→ **Data for review**

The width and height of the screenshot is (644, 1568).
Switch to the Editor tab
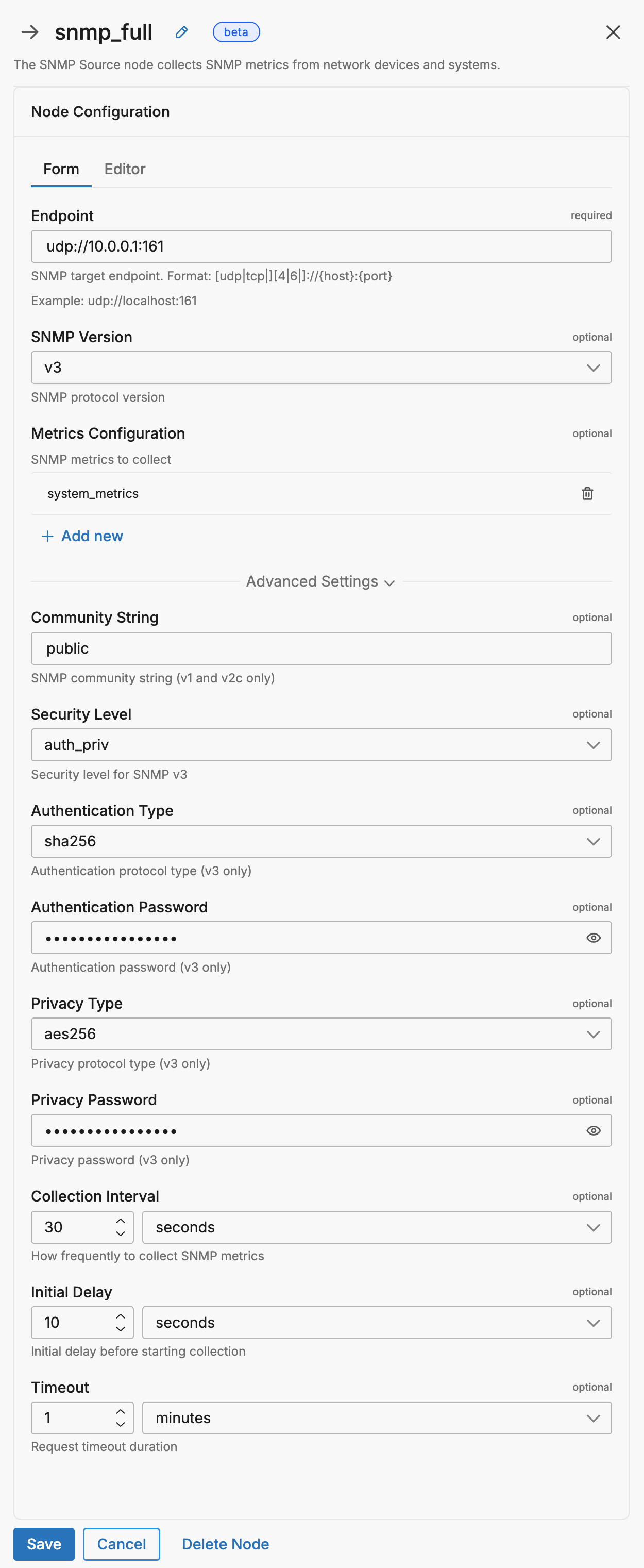pyautogui.click(x=125, y=169)
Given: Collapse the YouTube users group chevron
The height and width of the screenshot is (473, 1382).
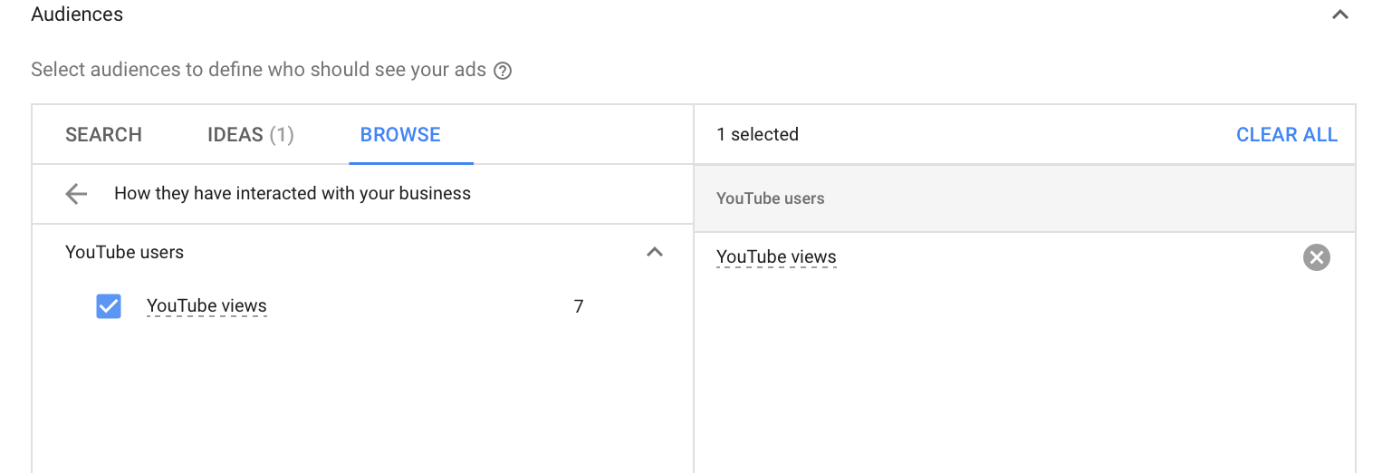Looking at the screenshot, I should [655, 252].
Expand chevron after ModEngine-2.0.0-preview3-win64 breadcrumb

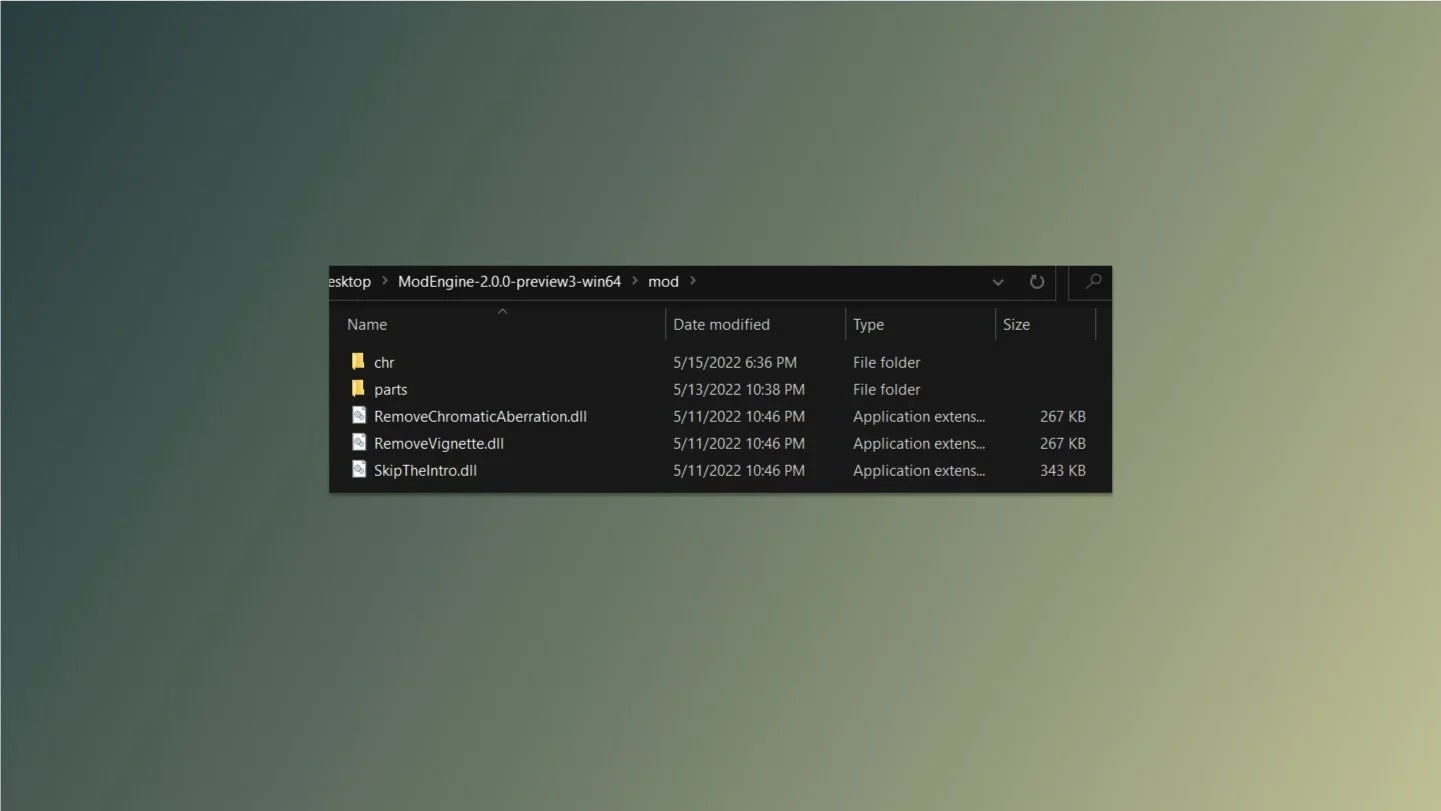[x=635, y=282]
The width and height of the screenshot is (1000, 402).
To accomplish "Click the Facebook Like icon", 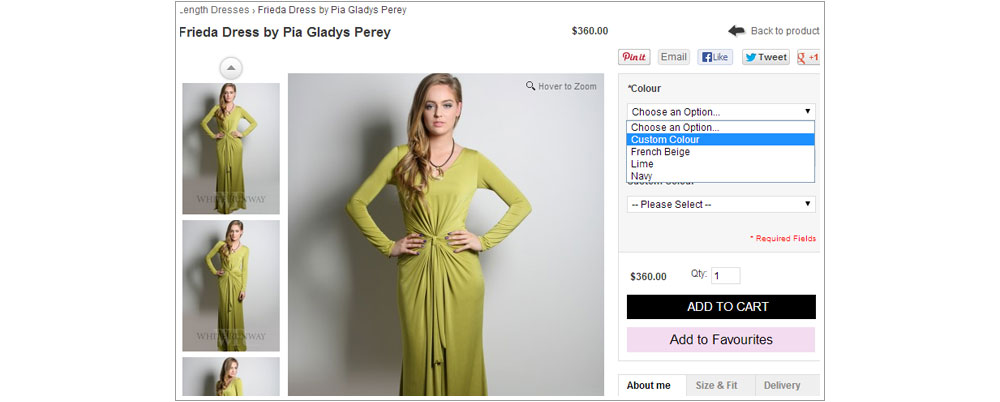I will click(714, 57).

→ **What you should do**
Begin at the top of the material above and output each line exactly, stopping after the line that holds "The width and height of the screenshot is (1000, 402).". Leave out pictures.

→ **Finished task**
The width and height of the screenshot is (644, 1568).
Switch to the Editor tab
pyautogui.click(x=125, y=169)
Given: Collapse the YouTube users group chevron
The height and width of the screenshot is (473, 1382).
Looking at the screenshot, I should [655, 252].
Expand chevron after ModEngine-2.0.0-preview3-win64 breadcrumb

[x=635, y=282]
The width and height of the screenshot is (1000, 402).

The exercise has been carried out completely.